使用Excel 2019 软件进行试验数据整理,采用SAS 9.4 进行数据处理分析,检验范围p<0.05 为显著,p<0.01 为极显著。所有试验均3 次重复,结果用“平均值±标准误”来表示。

2 结果与分析

2.1 不同光质补光对果实内在品质的影响

2.1.1 不同光质补光对果实糖酸含量的影响 由图1 显示,不同光质补光影响苹果果实中可溶性糖含量的积累。30 d 时R、UV、BR2、BR3 处理可溶性糖含量迅速增加,40 d 时所有处理可溶性糖含量均同步大幅度上升,50 d 时BR3 处理可溶性糖含量高于其他处理,与CK 相比增加了7.69%,这表明BR3 处理对促进可溶性糖含量的积累效果最为显著。此外,单红光、蓝光和白光也对果实的可溶性糖含量有较大影响,分别比对照增加了5.51%、5.10%、3.76%。由图2可知,与其他处理不同,白光与紫外光处理30 d内可滴定酸含量无明显下降趋势。紫外光与BR2、BR3 处理在40 d 时可滴定酸含量略有上升。所有处理均在第50 天时可滴定酸含量出现显著下降,其中蓝光处理可滴定酸含量下降最为显著,下降15.60%。BR1、BR3和白光的影响次之,分别降低了7.91%、8.11%、9.33%。BR2处理与对照相比仅降低了1.81%。红光处理与对照相比可滴定酸含量升高1.85%。

图1 不同处理各时期可溶性糖含量
Fig.1 Soluble sugar content in different periods of different treatments

CK.对照自然不补光;W.白光;B.蓝光;R.红光;UVA.紫外光;BR1.蓝光∶红光=1∶9;BR2.蓝光∶红光=1∶6;BR3.蓝光∶红光=1∶3。不同小写字母表示不同处理在同一时期差异显著(p<0.05)。下同。
CK.Control natural light;W.White light;B.Blue light;R.Red light;UVA.Ultraviolet light;BR1.Blue light∶red light=1∶9;BR2.Blue light∶red light=1∶6;BR3.Blue light∶red light=1∶3.Different small letters repesent significant differerence among different tratments at the same period(p<0.05).The same below.

图2 不同处理各时期可滴定酸含量
Fig.2 Titratable acid content of different treatments in each period

2.1.2 不同光质补光对果实可溶性固形物含量的影响 由图3 所示,30 d 时所有处理的可溶性固形物含量与20 d时相比均呈上升趋势,40 d时除蓝光、紫外光处理以及对照外,其他处理均有所上升。
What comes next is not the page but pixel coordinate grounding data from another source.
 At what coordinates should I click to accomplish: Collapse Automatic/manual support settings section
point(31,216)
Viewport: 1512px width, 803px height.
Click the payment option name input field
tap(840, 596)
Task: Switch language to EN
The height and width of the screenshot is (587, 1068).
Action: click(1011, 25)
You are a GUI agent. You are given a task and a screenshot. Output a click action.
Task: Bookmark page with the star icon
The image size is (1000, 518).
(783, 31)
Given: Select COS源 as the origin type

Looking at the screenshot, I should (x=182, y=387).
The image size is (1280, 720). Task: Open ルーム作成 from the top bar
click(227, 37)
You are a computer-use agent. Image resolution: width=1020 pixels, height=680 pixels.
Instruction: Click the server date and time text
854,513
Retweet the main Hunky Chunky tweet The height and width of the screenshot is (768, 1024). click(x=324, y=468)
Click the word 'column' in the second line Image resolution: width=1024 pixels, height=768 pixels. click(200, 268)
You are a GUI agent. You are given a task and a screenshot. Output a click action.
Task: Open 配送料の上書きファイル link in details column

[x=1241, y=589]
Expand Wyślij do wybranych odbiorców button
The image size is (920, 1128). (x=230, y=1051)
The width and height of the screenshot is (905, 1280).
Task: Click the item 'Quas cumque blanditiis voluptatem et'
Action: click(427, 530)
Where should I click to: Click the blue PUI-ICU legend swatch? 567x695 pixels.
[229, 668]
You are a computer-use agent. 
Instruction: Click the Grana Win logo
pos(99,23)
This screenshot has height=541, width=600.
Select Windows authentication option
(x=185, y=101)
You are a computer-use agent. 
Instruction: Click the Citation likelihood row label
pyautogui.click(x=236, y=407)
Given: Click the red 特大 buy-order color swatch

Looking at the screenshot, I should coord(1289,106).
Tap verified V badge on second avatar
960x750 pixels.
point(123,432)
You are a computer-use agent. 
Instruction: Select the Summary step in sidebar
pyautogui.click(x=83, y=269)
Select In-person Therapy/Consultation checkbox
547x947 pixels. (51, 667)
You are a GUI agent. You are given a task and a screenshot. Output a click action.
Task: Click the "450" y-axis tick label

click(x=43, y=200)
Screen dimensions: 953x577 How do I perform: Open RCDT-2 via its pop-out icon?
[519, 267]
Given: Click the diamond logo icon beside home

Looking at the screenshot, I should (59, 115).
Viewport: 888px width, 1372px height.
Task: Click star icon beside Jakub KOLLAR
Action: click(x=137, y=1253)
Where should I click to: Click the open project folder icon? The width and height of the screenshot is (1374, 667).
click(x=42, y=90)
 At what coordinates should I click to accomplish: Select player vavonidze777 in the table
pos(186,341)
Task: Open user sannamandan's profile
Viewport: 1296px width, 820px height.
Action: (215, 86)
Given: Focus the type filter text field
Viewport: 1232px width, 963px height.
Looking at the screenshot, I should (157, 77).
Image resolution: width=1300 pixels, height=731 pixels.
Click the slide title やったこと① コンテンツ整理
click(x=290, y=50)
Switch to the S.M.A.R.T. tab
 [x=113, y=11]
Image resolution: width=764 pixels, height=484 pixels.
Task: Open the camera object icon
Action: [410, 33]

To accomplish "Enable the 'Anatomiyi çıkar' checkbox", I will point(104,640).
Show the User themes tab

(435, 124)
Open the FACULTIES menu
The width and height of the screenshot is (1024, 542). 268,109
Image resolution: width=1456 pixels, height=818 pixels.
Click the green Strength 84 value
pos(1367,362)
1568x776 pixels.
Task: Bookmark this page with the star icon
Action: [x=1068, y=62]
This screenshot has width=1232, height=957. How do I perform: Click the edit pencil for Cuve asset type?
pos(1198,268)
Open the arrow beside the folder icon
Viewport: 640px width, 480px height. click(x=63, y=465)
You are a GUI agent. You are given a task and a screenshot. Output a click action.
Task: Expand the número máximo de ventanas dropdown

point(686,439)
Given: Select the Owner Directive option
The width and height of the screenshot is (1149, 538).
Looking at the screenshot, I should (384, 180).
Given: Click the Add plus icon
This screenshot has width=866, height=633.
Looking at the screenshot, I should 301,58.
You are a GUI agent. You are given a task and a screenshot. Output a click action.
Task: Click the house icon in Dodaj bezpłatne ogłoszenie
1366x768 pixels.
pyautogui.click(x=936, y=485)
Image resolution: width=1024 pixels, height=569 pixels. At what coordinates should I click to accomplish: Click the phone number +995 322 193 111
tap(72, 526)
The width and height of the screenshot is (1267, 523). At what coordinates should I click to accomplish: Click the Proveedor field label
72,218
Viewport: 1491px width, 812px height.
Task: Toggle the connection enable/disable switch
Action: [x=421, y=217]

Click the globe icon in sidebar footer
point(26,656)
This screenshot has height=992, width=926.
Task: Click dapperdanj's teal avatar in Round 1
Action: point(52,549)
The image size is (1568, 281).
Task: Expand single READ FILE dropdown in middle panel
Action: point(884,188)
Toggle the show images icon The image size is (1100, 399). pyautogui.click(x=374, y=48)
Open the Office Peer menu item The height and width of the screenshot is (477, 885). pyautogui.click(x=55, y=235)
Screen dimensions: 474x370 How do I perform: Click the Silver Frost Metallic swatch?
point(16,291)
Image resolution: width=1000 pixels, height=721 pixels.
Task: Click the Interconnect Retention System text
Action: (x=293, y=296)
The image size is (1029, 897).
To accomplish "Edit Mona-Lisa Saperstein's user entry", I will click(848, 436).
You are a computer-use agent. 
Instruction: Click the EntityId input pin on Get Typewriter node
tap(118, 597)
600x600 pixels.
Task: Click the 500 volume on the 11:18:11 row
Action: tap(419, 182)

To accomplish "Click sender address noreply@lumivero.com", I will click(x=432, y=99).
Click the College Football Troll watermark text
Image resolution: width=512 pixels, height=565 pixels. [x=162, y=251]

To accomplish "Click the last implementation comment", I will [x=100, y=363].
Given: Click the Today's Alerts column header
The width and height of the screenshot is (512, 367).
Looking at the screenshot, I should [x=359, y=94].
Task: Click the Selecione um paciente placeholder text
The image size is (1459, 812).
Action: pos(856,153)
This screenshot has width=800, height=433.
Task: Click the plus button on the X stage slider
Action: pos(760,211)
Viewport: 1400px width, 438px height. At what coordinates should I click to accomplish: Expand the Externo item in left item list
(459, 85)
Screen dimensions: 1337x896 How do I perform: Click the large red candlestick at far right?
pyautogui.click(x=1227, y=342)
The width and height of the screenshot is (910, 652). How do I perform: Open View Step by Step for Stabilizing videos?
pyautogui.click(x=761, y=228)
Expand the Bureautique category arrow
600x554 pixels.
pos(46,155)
50 d时红光与BR3 处理果实中的可溶性固形物含量最高,达到了对照的1.18 倍。BR2 处理果实中的可溶性固形物含量达到了对照的1.13 倍。而BR1、紫外光、白光和蓝光处理与对照相比,果实中可溶性固形物含量分别提高4.50%、5.05%、3.86%、6.86%。试验结果表明,不同光质补光均能提高果实中可溶性固形物含量,其中红光和BR3处理对增加果实中可溶性固形物含量的作用最为显著。

图3 不同处理各时期可溶性固形物含量
Fig.3 Soluble solids content of different treatments in each period

2.1.3 不同光质补光对果实维生素C 含量的影响由图4 可知,20 d 时对照与红光以及BR2 处理维生素C 含量达到峰值。30 d 时白光、蓝光、紫外光、BR1以及BR3处理维生素C含量达到峰值。40 d时各处理维生素C含量均有所下降。50 d时红光处理果实中维生素C 含量最高,与对照相比增加了28.35%,其次为紫外光处理,增加了18.53%。BR1、BR2和BR3三个处理与对照相比,分别显著增加了10.60%、4.24%、10.49%。白光处理对维生素C 含量影响最小,仅增加了1.11%,蓝光处理使维生素C含量显著减少6.44%。

图4 不同处理各时期维生素C 含量
Fig.4 Vitamin C content in different periods of different treatments

2.1.4 不同光质补光对果实硬度的影响 补光20 d 时果实硬度最高,不同补光处理的果实硬度均高于对照。随着果实成熟度逐渐增加,果实硬度逐渐降低。在50 d 时,BR1、BR2、BR3 三个处理均显著增加了果实的硬度,与对照相比分别提高14.83%、15.60%、16.37%。红光和蓝光与对照相比分别显著提高了11.76%、8.95%(图5)。

图5 不同处理各时期果实硬度
Fig.5 Fruit firmness of different treatments in different periods

2.2 不同光质补光对果实外在品质的影响

2.2.1 不同光质补光对果实着色的影响 由表2 可知,在40 d 时,Lbh 降低,a 值与c 值增大。在50 d时,一定程度上补光降低了Lbh值,增大了a值和c 值,与对照相比不同光质补光均降低了L 值,其中BR1 处理最为显著,降低了14.97%。白光、红光和紫外光处理的a 值分别比对照显著增大16.02%、17.05%、17.65%,而蓝光处理仅增大10.19%。另外,红蓝组合光处理相较于对照a 值分别增大18.31%、11.42%、16.45%。此外,BR1处理对c值的增大效果最为显著。与对照相比各处理均降低了h值。综上所述,不同光质补光均能促进果实着色,但促进的效果不同,BR3处理促进果实着色效果最为显著。

表2 不同光质对果实着色的影响
Table 2 Effects of different light qualities on fruit coloring

注:同列数据后不同小写字母表示同一品种处理间差异显著(p<0.05)。
Note:After the same column of data,different lowercase letters indicate that there is a significant difference between the treatments of the same variety(p<0.05).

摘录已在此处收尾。